_Excerpt to read_
Mr J Johnson (instructed by Treasury Solicitors) appeared on behalf of the Respondent.
Judgment
Lord Justice Longmore:
The appellant, NS, was born in Darfur, Sudan on 29 February 1976. He went to secondary school and university in Khartoum and lived in Khartoum thereafter. Whilst at university between 1995 and 2001 he joined a student group called Al-Malami which, we were told, was a branch of the student union associated with students from Darfur, or at any rate a part of Darfur. NS was born of a Darfuri mother and an Arab father and had Darfuri sympathies. There was no evidence that that student group was involved in any political activity until 2003, which was after NS had left university in 2001. However, from 2003 onwards the student group was involved in expressing opposition to government policy.
The appellant gave evidence to the Immigration Judge that he was arrested and detained in June 2003 for six months, in February 2004 again for six months, in September 2004 for four months and in February 2005 for about a year, and that he was ill-treated during those detentions; that he escaped from prison in March 2006 because his cousin was able to bribe one of the officers. He said that he left the Sudan on 18 March 2006 and arrived in the United Kingdom on 14 April. The account of arrest and detention was disbelieved by the Immigration Judge.
He applied for asylum on 19 April 2006 and by letter of 23 May his application was refused by the Secretary of State. He appealed and by a determination of 6 July 2006 his appeal was dismissed by IJ Billingham on both asylum and human rights grounds but on 2 August an order for reconsideration was made; and on 9 October 2006 SIJ Nichols found that IJ Billingham had made a material error of law in that he had not made clear findings or given adequate reasons for the findings that he had made. He therefore adjourned the hearing for a second-stage reconsideration at which all issues were to be reconsidered and none of the findings of the original Immigration Judge were to stand.

_Material supplied_
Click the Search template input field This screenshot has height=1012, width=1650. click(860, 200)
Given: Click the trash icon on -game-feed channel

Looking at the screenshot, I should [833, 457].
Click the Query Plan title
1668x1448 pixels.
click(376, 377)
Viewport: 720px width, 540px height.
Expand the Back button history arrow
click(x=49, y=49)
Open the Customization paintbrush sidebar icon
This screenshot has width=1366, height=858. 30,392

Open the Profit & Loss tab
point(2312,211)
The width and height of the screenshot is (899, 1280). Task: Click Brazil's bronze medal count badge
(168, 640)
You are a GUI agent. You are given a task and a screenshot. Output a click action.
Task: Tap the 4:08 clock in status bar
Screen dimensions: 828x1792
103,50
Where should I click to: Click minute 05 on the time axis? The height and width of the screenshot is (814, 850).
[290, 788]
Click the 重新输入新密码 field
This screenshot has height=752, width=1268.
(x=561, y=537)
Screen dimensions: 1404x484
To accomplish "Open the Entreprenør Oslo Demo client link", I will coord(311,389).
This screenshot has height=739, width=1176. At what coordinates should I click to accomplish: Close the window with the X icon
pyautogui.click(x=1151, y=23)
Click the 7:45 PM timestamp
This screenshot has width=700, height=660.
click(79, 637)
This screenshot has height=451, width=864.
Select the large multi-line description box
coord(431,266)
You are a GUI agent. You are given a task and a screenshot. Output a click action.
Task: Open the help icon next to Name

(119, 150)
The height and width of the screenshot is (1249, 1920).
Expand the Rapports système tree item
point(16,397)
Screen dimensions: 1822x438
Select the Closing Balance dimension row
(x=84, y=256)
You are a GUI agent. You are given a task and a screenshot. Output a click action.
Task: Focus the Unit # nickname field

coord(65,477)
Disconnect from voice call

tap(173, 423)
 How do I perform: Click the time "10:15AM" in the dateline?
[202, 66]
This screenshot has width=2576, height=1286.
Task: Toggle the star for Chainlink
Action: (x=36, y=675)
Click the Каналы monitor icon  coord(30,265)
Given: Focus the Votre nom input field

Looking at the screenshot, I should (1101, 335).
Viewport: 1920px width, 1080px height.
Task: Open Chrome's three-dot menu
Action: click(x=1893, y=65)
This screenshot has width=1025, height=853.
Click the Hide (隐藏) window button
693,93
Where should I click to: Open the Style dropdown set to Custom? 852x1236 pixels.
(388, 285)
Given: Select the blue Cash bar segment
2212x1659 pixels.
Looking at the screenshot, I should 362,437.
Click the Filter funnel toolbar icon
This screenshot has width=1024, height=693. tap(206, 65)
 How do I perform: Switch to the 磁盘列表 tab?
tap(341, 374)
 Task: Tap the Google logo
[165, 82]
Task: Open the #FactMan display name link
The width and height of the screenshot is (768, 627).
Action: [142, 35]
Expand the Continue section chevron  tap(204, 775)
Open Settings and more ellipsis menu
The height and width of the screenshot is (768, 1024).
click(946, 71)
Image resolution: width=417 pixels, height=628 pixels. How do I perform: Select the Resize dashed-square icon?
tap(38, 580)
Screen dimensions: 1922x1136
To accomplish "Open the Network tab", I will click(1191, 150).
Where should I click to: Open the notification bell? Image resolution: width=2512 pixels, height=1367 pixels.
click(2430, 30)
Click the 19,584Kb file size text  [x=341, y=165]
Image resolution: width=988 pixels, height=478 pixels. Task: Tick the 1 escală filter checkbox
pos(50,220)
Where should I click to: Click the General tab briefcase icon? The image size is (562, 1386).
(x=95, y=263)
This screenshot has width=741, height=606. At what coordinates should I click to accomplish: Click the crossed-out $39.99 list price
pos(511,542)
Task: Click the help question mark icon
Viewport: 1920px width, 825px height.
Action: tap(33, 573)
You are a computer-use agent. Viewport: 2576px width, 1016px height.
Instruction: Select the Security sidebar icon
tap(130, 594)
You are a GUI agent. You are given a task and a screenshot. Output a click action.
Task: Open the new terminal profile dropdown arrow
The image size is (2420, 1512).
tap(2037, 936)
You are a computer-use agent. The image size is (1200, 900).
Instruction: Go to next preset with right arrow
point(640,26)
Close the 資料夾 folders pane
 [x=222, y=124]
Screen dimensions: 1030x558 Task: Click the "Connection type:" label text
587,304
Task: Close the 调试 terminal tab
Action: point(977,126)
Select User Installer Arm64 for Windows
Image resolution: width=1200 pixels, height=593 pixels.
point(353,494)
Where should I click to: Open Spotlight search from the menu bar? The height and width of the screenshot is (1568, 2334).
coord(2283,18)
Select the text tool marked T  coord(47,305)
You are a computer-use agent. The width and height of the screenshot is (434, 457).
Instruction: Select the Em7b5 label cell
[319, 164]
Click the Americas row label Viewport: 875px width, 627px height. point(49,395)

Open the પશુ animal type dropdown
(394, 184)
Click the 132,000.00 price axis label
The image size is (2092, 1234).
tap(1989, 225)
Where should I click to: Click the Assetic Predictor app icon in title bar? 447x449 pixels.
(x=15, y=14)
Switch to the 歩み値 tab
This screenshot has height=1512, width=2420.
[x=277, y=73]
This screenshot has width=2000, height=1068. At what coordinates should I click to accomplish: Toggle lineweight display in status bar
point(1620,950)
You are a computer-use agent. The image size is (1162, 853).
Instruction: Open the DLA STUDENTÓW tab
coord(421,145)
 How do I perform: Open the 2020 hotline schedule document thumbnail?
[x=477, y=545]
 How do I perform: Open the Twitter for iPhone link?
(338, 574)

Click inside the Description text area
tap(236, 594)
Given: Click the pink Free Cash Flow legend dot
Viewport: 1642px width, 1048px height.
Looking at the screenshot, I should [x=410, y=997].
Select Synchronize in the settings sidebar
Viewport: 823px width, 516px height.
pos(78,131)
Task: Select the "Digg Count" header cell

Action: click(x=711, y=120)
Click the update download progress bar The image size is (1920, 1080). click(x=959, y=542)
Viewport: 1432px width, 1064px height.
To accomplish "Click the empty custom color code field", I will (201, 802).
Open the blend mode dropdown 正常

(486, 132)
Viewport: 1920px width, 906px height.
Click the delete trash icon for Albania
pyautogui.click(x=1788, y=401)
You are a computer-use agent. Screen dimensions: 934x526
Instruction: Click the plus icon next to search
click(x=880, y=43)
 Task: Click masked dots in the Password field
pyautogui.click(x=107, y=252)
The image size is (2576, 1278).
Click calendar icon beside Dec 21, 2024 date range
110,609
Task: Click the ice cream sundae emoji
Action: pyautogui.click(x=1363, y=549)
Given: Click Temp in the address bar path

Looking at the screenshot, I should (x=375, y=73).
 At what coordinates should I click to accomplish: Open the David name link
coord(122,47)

_Problem details_
Rewrite the passage of the judgment excerpt that begins with "He applied for" and ends after "were to stand.", putting "postponed" in place of "adjourned".

_Exercise solution_
He applied for asylum on 19 April 2006 and by letter of 23 May his application was refused by the Secretary of State. He appealed and by a determination of 6 July 2006 his appeal was dismissed by IJ Billingham on both asylum and human rights grounds but on 2 August an order for reconsideration was made; and on 9 October 2006 SIJ Nichols found that IJ Billingham had made a material error of law in that he had not made clear findings or given adequate reasons for the findings that he had made. He therefore postponed the hearing for a second-stage reconsideration at which all issues were to be reconsidered and none of the findings of the original Immigration Judge were to stand.